Böyle bir perspektifin hayat bulması, Ortadoğu’da yayılmacı hedeflerle yoluna devam etmek isteyen İsrail için nasıl bir anlam ifade ediyor acaba?
Trump’ın baktığı yerden baktığınızda, 7 trilyon doların ‘boşa gitmesi’ demek, aynı zamanda 7 trilyon doların İsrail’in çıkarları namına çöpe atılmış olması anlamına gelmiyor mu?
Şunu unutmamalı:
Amerika’nın Ortadoğu’daki varlığının birinci hedefi, (sanılanın aksine petrol değil) İsrail’in çıkarlarını gözetmek olmuştur.

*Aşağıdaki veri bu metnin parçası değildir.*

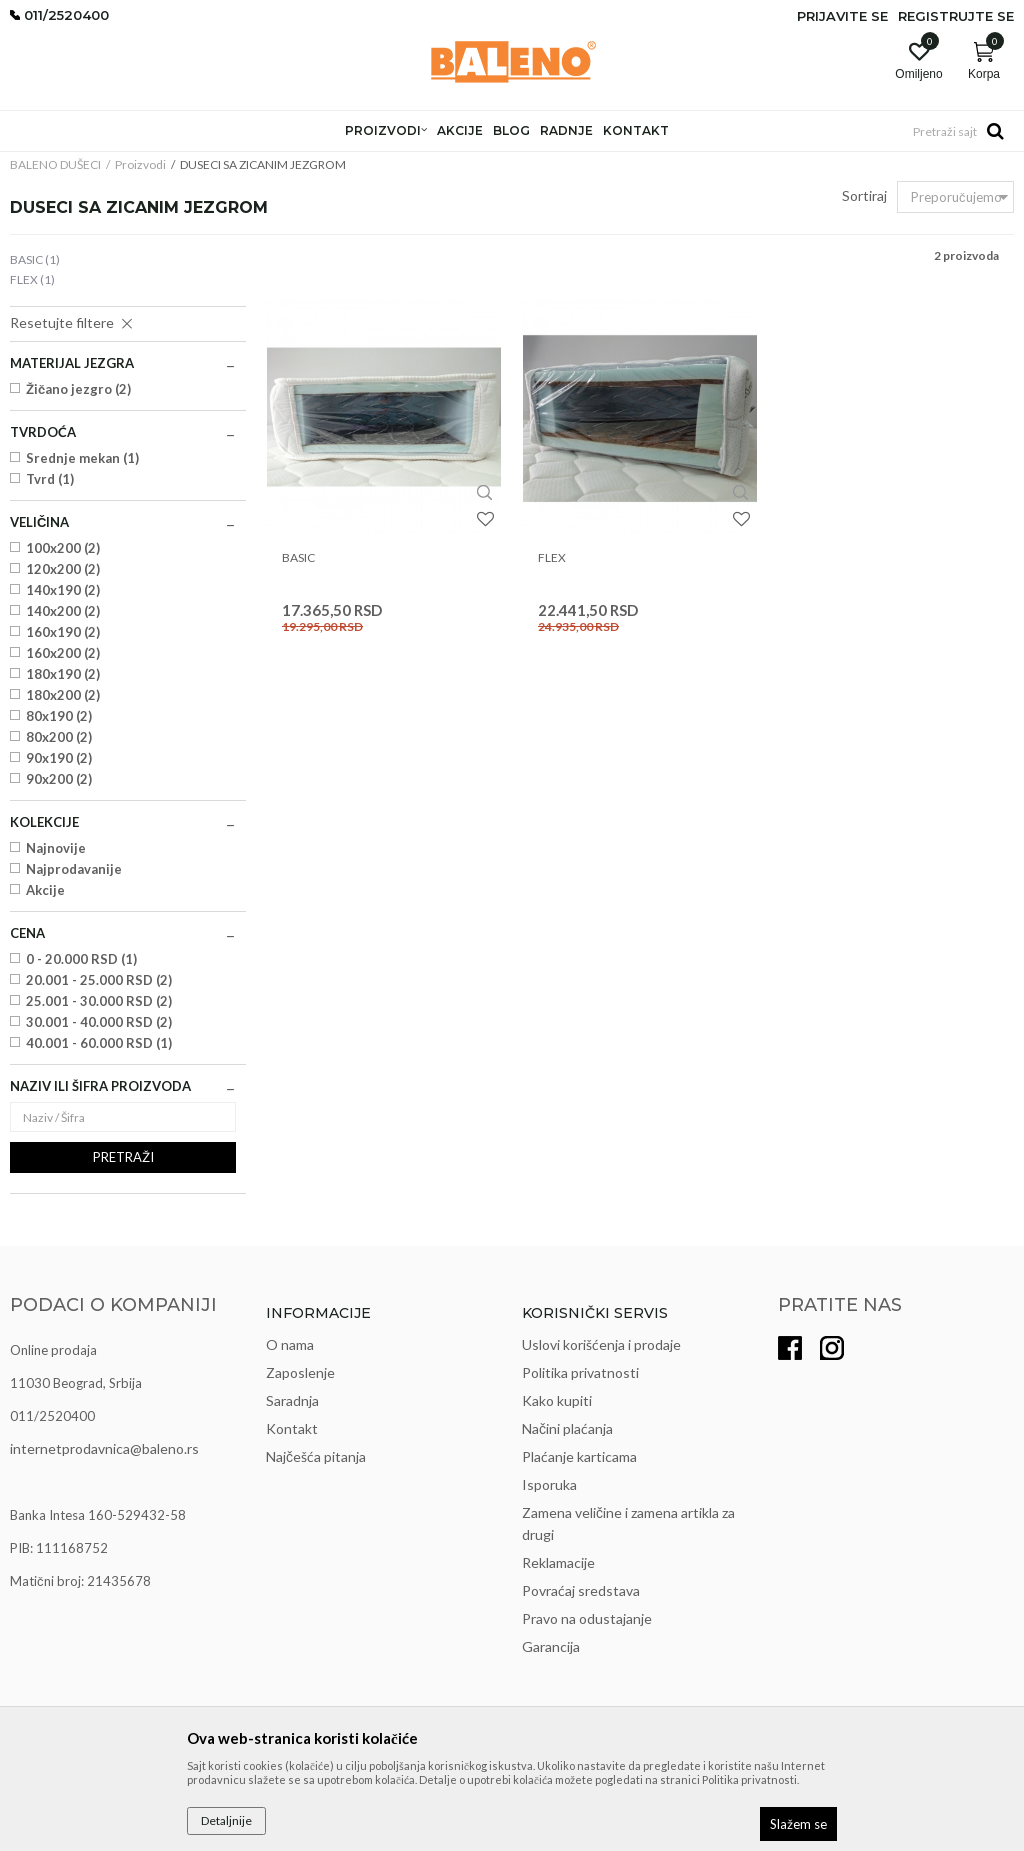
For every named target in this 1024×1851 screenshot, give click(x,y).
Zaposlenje (300, 1372)
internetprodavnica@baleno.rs (104, 1448)
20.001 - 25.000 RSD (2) (99, 980)
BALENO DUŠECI (55, 164)
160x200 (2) (63, 653)
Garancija (551, 1646)
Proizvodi (140, 164)
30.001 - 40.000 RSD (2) (99, 1022)
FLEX (32, 279)
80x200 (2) (59, 737)
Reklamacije (558, 1562)
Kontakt (292, 1428)
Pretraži (123, 1157)
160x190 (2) (63, 632)
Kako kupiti (557, 1400)
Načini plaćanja (567, 1428)
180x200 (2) (63, 695)
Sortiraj (864, 195)
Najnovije (56, 848)
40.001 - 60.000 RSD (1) (99, 1043)
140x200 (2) (63, 611)
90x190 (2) (59, 758)
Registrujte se (956, 16)
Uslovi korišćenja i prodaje (601, 1344)
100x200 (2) (63, 548)
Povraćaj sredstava (581, 1590)
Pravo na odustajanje (587, 1618)
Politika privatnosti (580, 1372)
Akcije (45, 890)
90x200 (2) (59, 779)
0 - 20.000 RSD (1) (81, 959)
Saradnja (292, 1400)
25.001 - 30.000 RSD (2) (99, 1001)
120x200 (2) (63, 569)
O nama (290, 1344)
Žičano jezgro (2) (78, 389)
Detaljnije (226, 1820)
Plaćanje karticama (579, 1456)
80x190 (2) (59, 716)
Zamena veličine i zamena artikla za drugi (628, 1523)
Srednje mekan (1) (82, 458)
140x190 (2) (63, 590)
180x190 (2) (63, 674)
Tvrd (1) (50, 479)
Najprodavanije (74, 869)
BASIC (35, 259)
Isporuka (549, 1484)
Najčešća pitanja (316, 1456)
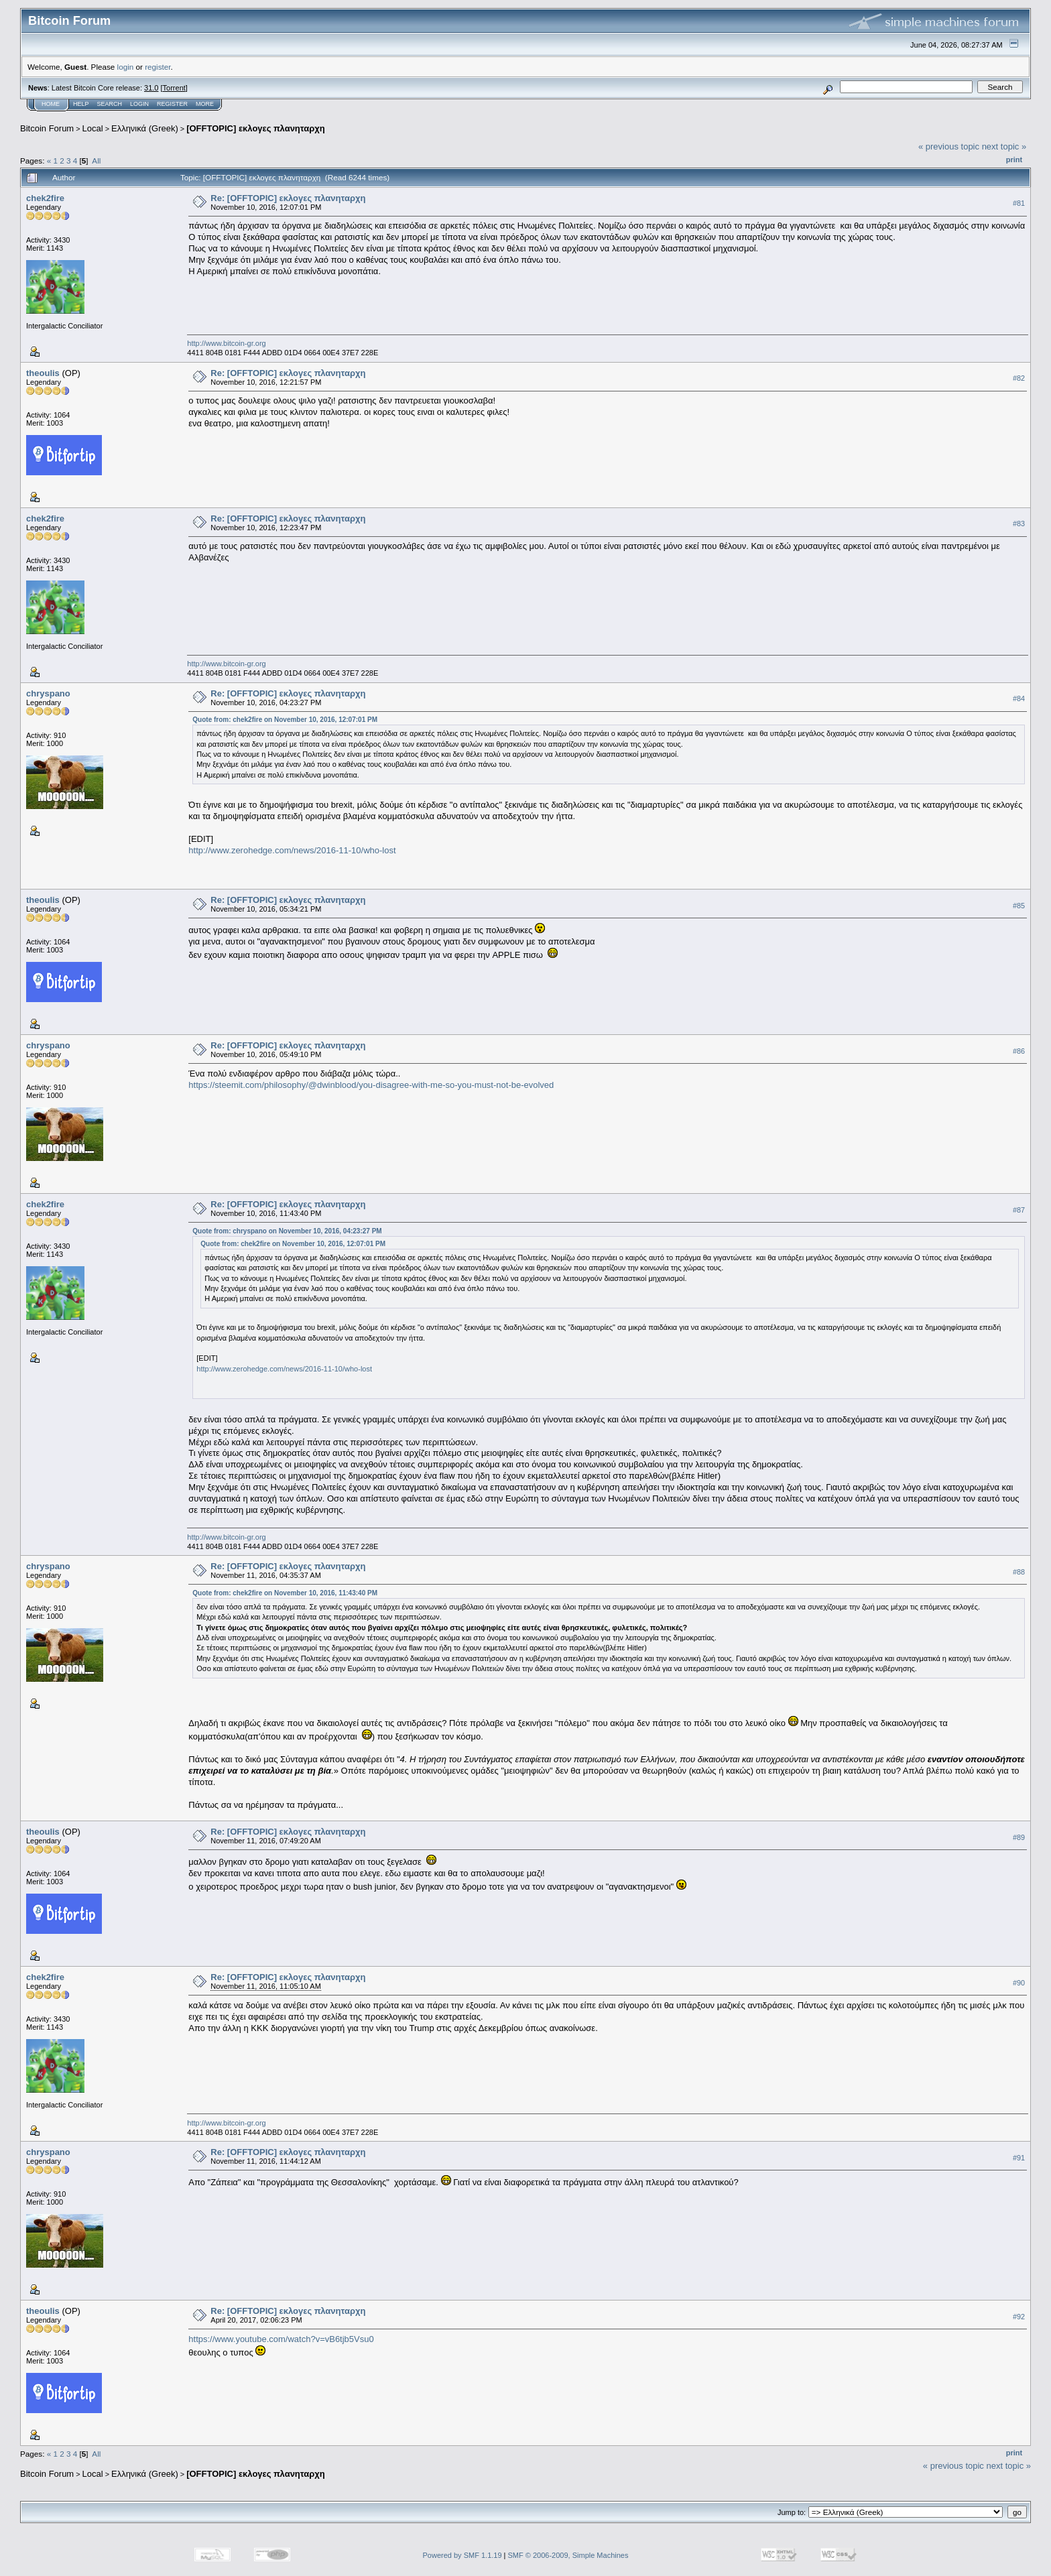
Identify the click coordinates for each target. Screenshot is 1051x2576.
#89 (1019, 1837)
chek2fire (45, 198)
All (96, 160)
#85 (1019, 906)
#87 (1019, 1210)
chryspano (48, 693)
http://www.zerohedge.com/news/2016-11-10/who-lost (291, 850)
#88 (1019, 1572)
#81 (1019, 203)
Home (51, 104)
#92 (1019, 2317)
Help (81, 104)
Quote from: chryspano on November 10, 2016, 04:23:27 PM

Bu böyle ise, 7 trilyon doların çöpe atılmış olmasından söz eden Trump esasen “İsrail için bu kadar para harcamak zorunda mıyız” demiş olmuyor mu?
Trump için Gazze’deki başlangıç, devam eden politikaları için şöyle bir anlam ifade ediyor olabilir:
Bir yandan İsrail’in başını ağrıtan meselelerde radikal bir biçimde İsrail’in yanında olmak.
Ama öbür taraftan İsrail’in yeni krizler üreterek, yeni savaşlar çıkararak, Siyonist yayılmacılığa devam ederek Amerika’yı burada, adeta paçalarına yapışmış halde tutmaya çalışmasına izin vermemek.
Şöyle bir soru ile bitirelim:
Trump, Amerikan Uçak Gemilerini Doğu Akdeniz’de İsrail’i korumak için mi tutmak isteyecek sizce, yoksa Pasifik Bölgesi’nde mi?